Open jimvandervoort opened 2 months ago
As 100 is not a very large amount of jobs, I wonder if the data sent per job is very large and that is causing the Lua script to work too slow? Also, have you tried to decrease the batch size to see if that is what is actually causing the issue?
Hi and thank you for the reply :)
I will try to run with a different batch size but I log the size of the batches that are picked up by workers and going through the results I can see they rarely accumulate more than 10 jobs.
The payload is a JSON document that does not vary in length very much at all, as a minified string no more than 1K characters.
Might be good to note about half the jobs have a delay set of 31000
Do you have the possibility to monitor the Redis instance CPU usage? this will help us see if there are some problematic spikes that we need to take care of.
I was monitoring the total CPU usage of the server earlier but after your comment just realized Redis is single threaded and I see it is maxing out a single core. I think this means we need either better per-core performance or we might need to run multiple redis instances on this server.
Let me know if what I'm saying doesn't make sense.
For the record I just ran a loadtest with a batch size of 1 and got the same BUSY errors as earlier around the same time.
Yes, thats definitely a problem, like it should never go up more than 80%. Multicore will not help you in this case unless you also divide the job in different queues, like one queue per available Redis node. But you can also increase the single CPU to a more performant one. If you plan to use cluster you should read this info:https://docs.bullmq.io/bull/patterns/redis-cluster
There is also more info on the DragonflyDB site, which using the same technique of key slots you can take advantage of multicore CPUs: https://www.dragonflydb.io/docs/integrations/bullmq#2-queue-naming-strategies
Btw, how many jobs are you processing per second? The reason I am asking is because out of the box Redis can handle quite a lot unless it is a very weak machine.

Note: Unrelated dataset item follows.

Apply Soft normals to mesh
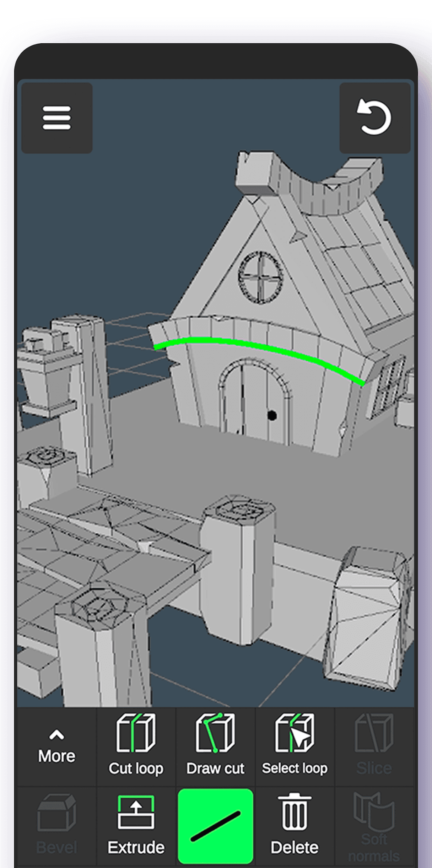pos(374,826)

Using 2 machines running 56 core Intel(R) Xeon(R) CPU E5-2660 v4 @ 2.00GHz
We need to be able to safely process 4K jobs per second.

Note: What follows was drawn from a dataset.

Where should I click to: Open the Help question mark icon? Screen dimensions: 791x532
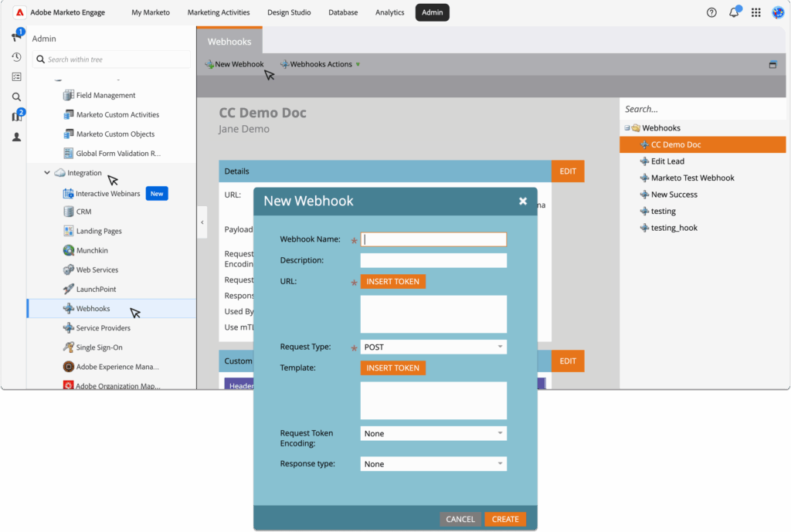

I just ran a test where we setup 2 Redis instances per server and also 2 instances of our worker app and our ingestion API per server. The ingestion API places jobs in the queue from an HTTP request and the worker picks up jobs. Each worker and ingestion API is connected to a different Redis instance.
That allows us to process at least 8K jobs/s, somewhere above that we get the BUSY error again (which make sense because we previously managed around 4K/s with a 1 Redis instance per server)
It's actually easy for us to split up our queue into multiple instances and connect them to different Redis instances. Now it's for us to decide whether we want to run the ingestion api/worker/redis separately or not. I do like the idea of running a Redis instance per server so we do not have a single point of failure. And because it only uses a single core on a 56 core machine there is enough processing room left for at least the ingestion api and possibly the workers too.
Since you are hosting your own Redis instance, have you tried with Dragonfly, with 56 cores it seems you have a huge amount of power for processing orders of magnitude more than your requirement.
It sounds strange to me that 4k jobs per sec. would saturate a standard Redis though, that is not a large amount in that hardware. Any chance you could create an example case that reproduces this saturation so that I can run it on my own and investigate it in more detail?
@jimvandervoort let me know how this issue is going.
@manast just read your reply. Thank you for the great help so far! Yep we where looking into dragonfly. For now we have a few more components we need to test and 8K is enough for us, so in order to meet our deadlines we'll run a few more tests to see what other bottlenecks we can find, then we'll get to work improving throughput.
I'd like to create a minimal reproduction example, great idea. Will get back to you when I have one this week or next :)
Btw, you can also use this simple repo to test performance: https://github.com/taskforcesh/bullmq-bench For example, in my local machine (M2 Pro) I get 46k jobs added per second using bulk, and 30k+ processed jobs per second with worker concurrency factor 100.
I’m encountering an issue with BullMQ Pro where both the worker and server are affected by the
BUSY Redis is busy running a script. You can only call SCRIPT KILL or SHUTDOWN NOSAVE
error.I'm running 10 NodeJS workers and 1 server. Workers are started with:
Expected Behavior: I expected that this error would only cause the worker to fail temporarily without impacting the server’s ability to place events in the queue.
Actual Behavior: When the error occurs, the server also fails to place events into the queue, causing us to miss important events.
Questions:
Any help would be greatly appreciated!